Remote Access to Research Data
This section explains how to use the remote access service. It also covers some basic principles of efficient programming, project management in the remote access service and smart use of system resources.
Good planning is often the foundation of efficient programming. The aim is to write cohesive and well-sectioned code that allows the results to be reproduced quickly. The program should include easy-to-follow comments and maximum automation. You can use macros and various loops to adjust the code if you need to change timespans and the content of variables, for example (see “program” in Stata). Avoid copying code – it increases the risk of propagating errors.
A good principle is to remove any variables and data from the program immediately when they are unnecessary for your analysis. We advise against saving overlapping data sets and intermediate files. Stata allows data to be limited when a file is opened by selecting the necessary variables only (“use var1 var2 var3 using datax”).

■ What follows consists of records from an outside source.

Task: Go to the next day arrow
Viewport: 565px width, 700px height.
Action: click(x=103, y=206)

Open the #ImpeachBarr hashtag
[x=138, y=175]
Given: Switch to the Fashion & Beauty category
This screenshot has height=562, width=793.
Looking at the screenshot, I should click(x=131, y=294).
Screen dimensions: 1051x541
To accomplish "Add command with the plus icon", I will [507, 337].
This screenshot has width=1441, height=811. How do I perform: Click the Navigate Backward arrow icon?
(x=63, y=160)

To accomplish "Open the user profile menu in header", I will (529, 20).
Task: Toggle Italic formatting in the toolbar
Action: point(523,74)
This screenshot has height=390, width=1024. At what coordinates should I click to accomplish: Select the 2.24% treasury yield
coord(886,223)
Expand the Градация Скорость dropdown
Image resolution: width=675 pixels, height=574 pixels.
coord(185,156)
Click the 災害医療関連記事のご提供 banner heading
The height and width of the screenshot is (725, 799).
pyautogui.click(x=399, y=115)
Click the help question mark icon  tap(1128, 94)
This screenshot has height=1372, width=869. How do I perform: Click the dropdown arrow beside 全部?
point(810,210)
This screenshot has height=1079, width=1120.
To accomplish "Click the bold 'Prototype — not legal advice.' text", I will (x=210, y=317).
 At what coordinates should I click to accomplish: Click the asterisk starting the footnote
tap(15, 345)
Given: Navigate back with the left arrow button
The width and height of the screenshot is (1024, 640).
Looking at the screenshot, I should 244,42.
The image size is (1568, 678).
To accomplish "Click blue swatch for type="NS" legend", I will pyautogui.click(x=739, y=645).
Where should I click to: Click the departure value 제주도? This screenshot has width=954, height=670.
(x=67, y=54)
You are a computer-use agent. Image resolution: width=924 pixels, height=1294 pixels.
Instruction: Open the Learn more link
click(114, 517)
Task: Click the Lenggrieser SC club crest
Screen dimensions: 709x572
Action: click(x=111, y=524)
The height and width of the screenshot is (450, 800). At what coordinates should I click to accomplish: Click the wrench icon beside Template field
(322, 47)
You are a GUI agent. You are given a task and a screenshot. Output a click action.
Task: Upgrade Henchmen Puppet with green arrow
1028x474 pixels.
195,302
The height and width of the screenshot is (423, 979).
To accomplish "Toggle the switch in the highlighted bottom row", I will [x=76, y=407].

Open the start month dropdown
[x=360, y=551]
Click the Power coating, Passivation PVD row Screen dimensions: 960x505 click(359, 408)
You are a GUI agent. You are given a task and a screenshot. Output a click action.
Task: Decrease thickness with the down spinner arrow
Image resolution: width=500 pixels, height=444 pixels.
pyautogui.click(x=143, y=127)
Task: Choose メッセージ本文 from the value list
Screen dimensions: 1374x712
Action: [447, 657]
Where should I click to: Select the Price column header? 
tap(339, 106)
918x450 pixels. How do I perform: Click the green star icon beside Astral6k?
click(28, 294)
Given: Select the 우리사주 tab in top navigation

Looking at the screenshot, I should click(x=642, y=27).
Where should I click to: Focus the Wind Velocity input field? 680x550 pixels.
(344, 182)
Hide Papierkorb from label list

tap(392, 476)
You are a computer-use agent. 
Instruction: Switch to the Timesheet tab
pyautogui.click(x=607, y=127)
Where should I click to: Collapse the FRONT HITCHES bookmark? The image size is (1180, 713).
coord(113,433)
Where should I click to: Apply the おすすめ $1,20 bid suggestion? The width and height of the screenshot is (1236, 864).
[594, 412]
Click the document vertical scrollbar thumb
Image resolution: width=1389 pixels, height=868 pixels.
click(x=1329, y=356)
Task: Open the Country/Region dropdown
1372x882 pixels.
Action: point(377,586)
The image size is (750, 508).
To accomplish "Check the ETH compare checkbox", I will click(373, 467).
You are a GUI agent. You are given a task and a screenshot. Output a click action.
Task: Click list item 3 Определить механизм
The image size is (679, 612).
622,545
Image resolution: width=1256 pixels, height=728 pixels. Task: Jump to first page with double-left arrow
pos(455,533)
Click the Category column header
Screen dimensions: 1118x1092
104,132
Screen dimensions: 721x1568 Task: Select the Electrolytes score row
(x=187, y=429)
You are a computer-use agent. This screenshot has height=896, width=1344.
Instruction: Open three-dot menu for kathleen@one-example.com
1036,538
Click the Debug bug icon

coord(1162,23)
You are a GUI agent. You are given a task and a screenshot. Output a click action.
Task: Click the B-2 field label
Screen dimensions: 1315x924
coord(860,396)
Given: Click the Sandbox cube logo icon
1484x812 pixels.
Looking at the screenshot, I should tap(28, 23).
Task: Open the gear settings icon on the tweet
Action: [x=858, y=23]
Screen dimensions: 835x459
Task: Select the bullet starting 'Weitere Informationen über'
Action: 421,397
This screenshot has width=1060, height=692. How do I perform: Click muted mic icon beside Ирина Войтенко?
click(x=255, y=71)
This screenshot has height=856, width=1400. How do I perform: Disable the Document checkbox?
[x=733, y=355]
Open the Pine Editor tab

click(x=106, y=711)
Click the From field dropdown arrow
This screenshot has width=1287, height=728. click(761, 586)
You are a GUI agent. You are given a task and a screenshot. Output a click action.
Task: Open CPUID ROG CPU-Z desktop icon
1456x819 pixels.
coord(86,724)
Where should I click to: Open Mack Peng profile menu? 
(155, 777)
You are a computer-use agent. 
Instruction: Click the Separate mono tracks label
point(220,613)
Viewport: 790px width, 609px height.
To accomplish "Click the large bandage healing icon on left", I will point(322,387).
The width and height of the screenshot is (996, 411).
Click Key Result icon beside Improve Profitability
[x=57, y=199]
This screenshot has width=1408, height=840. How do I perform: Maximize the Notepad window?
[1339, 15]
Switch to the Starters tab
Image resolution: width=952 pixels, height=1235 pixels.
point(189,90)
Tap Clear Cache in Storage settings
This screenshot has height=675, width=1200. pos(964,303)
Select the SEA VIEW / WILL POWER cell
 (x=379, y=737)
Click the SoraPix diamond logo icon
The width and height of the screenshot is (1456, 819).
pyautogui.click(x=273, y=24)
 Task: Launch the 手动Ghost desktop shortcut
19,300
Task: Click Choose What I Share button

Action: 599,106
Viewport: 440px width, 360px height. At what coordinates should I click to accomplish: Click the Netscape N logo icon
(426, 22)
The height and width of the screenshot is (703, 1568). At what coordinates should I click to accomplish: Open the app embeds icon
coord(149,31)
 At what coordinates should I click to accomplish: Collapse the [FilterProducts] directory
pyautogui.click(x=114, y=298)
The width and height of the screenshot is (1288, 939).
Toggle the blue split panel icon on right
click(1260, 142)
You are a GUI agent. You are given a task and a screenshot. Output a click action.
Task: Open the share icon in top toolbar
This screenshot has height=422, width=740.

To help you plan your programs, we recommend preparing a small set of training data that runs fast and uses few resources, so you have something to test while the final program takes shape. For demonstration data, you can extract a small sample from the full data set (see Example 1). We recommend excluding unneeded variables, years, industries, areas and groups of people at the start.
You should consider the review procedure from the start, so also pay attention to the format and intelligibility of the results. Instead of long log files, you should aim to produce separate result tables or diagrams with distinct names. The data content of variables should also be easy to understand. Each row in a table must indicate the number of observations. We recommend including a rule in your program to allow only three observations or more (see Example 2). As a rule, minimums and maximums will not pass a data protection review, so they should not be included in the first place.
Finally: remember to save often! Making daily backups ensures your files stay safe, even if the server malfunctions, for example.
Working in the remote access environment is like working on a regular Windows workstation. Project names use consecutive numbering, starting with the example project a01.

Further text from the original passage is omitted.